The wife drops her head, unable to look her husband in the eye, she paused for a moment and then confessed. “Yes. Yes, he does.”
The old man is very shaken, the reality of what his wife was admitting hit him harder than he had expected. With a tear in his eye he asks,
“Who? Who is he? Who is the father?”
Again, the old woman drops her head, saying nothing at first as if she didn’t want to tell the truth to her husband.
Then, finally, she says, “You.”

 

Photographer – Level 2

A photographer wants to take pictures of a forest fire. A small plane waits for him at the airport. The plane will fly him over the fire.
The photographer comes to the airport only an hour before sunset.

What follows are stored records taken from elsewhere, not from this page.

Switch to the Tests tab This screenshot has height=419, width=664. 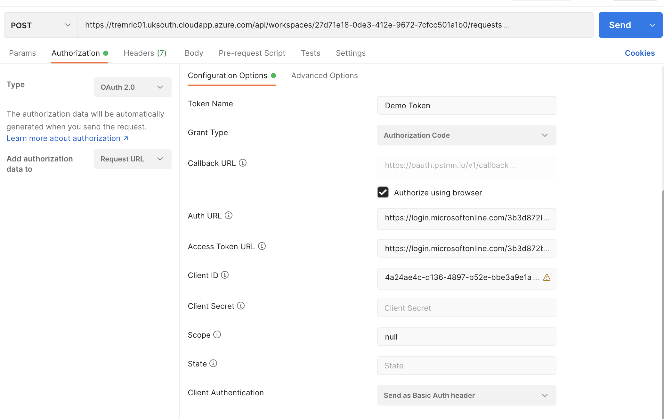pos(310,53)
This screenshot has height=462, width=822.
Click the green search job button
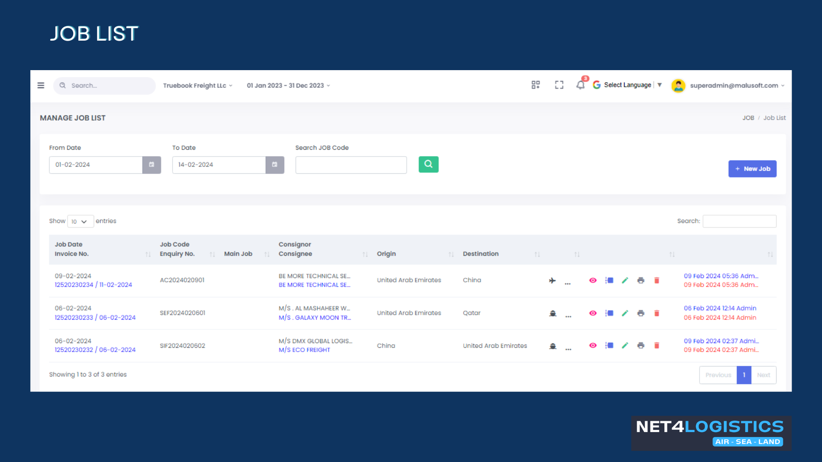pos(428,164)
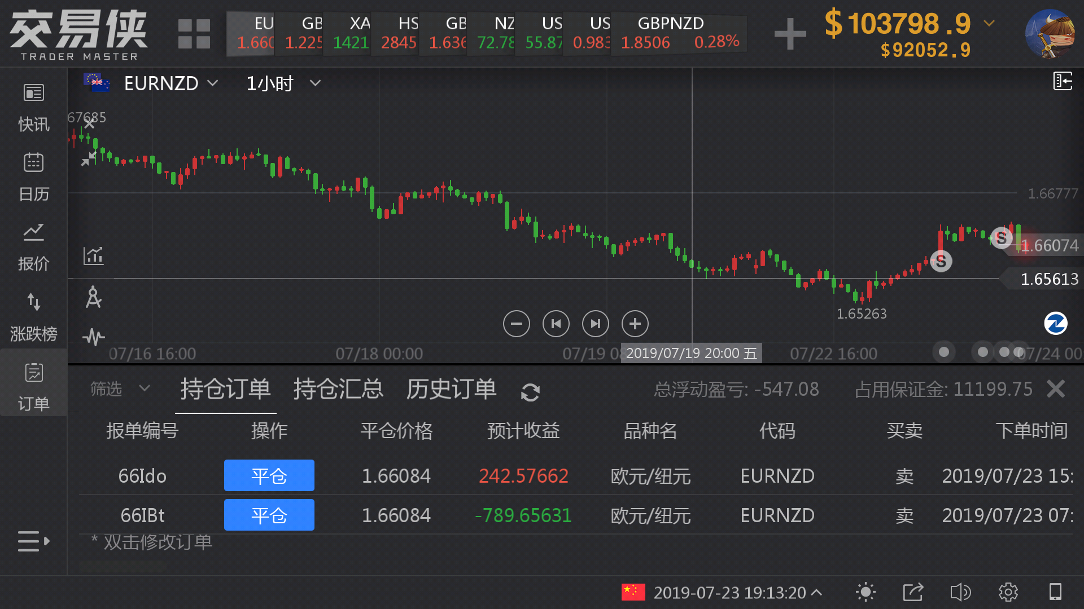The height and width of the screenshot is (609, 1084).
Task: Click 平仓 button for order 66IBt
Action: [x=269, y=515]
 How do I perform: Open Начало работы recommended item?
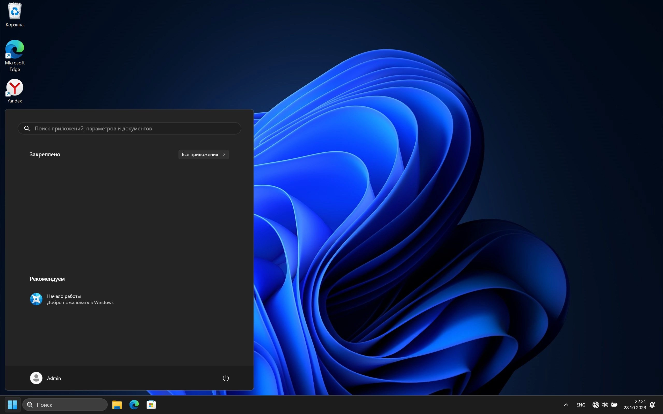[72, 299]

A small airplane is waiting there. He jumps in with his camera and shouts, “Go!”
The nervous man who is sitting in the pilot’s cabin starts the plane. Soon they’re in the air. There is a strong wind and the plane is making strange moves.
“Fly over the north side of the fire,” says the photographer, “And go very low.”
“Why?” asks the nervous pilot.
“Because I will take pictures!” shouts the photographer. “I’m a photographer, and photographers take pictures!”
The pilot says, “You are not the flight instructor?”

 

 

 

One earring – Level 2

A man is at work one day when he notices that his co-worker is wearing an earring.
This man knows his co-worker to be normally a conservative man and is curious about his sudden change of style.
The man walks up to him and says, “I didn’t know you were into earrings.”
“Don’t make such a big deal, it’s only an earring,” he replies quietly.
His friend falls silent for a few minutes, but then his curiosity prods him to say, “So, how long have you been wearing one?”
“Ever since my wife found it in my car.”

(I always wondered how this trend started.)

 

From 0 to 200 – Level 3

Eddie was in trouble. He forgot his wedding anniversary. His wife was really pissed. She told him,
“Tomorrow morning, I expect to find a gift in the driveway that goes from 0 to 200 in 4 seconds AND IT BETTER BE THERE.”
The next morning Eddie got up early and left for work. When his wife woke up, she looked out the window and sure enough there was a small box gift-wrapped in the middle of the driveway.
Confused, the wife put on her robe, ran out to the driveway and brought the box back into the house. She opened it and found a brand new bathroom scale.